Abstract

The names iGrin and Lending Hub might not raise eyebrows, but they are the first peer-to-peer lending companies in Australia's internet history. Peer-to-peer lending is a new category of lending organisation – a part of the new banking distribution layer – that provides alternative ways of organising the relationship between borrower and lender, alternative ways of distributing money and alternatives ways of making decisions about finance using social networks. Its ethos is mutual aid, crowd funding, collaborative consumption, social lending and social sharing, moving away from traditional banks as ‘trusted agents’. New currency platforms are also emerging that take advantage of peer-to-peer networks. Google as a hyper-giant – an aggregator – has taken out a banking licence in the Netherlands and bought a currency platform.
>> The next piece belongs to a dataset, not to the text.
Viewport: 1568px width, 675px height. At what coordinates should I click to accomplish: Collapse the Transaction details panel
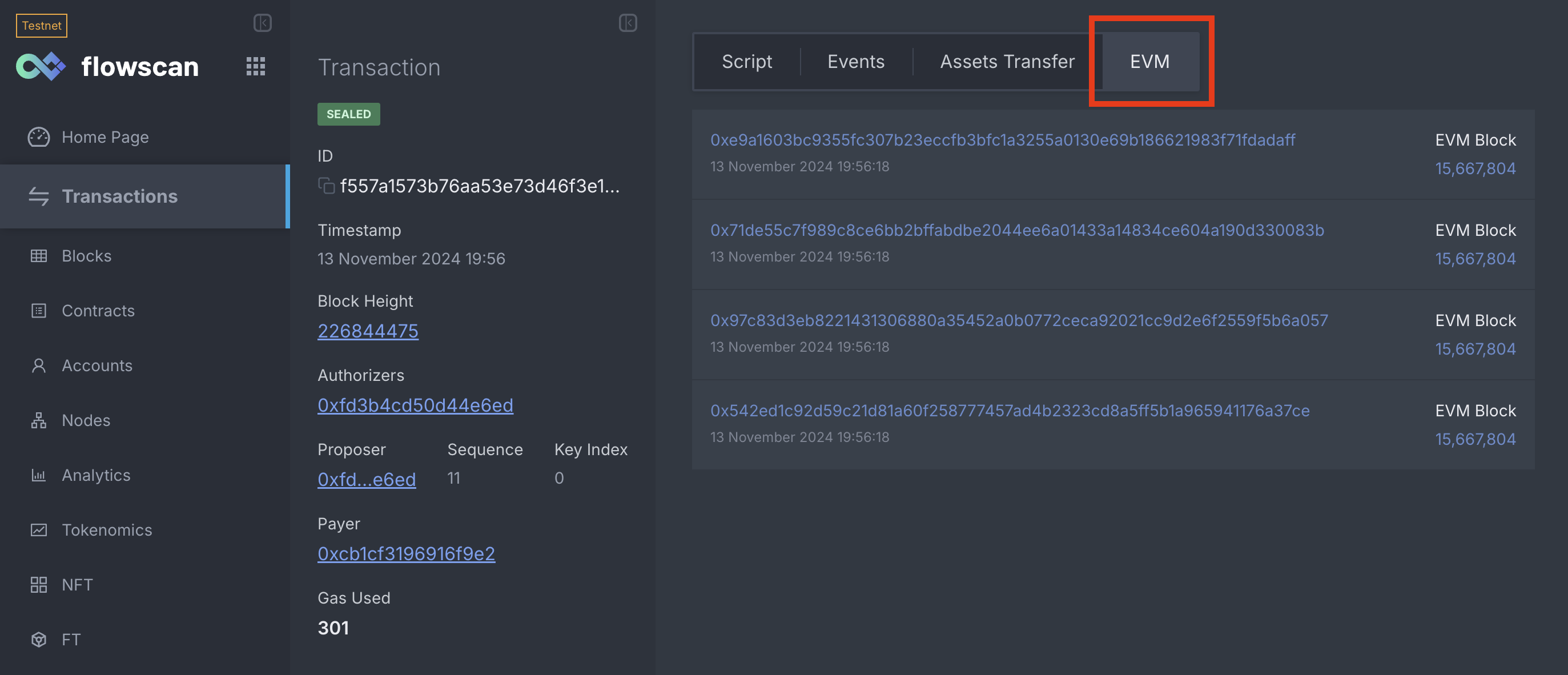coord(628,23)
These new players are called ‘disruptors’ because they are perceived simultaneously as creators of new opportunity and a threat to the traditional banking value chain. There is a change of ‘game’, in a Bourdieuian sense, underway in the finance sector. Peer-to-peer lending, mutual aid, signifies a move towards remutualisation, something not missed in the international policy domains. This article covers the history of peer-to-peer lending and the differences that are emerging between social media as ‘mutual aid’ (new lending organisations deploying social media in mutual support) and social media as ‘customer intimacy’ (traditional banking deploying social media to gain sophisticated engagement).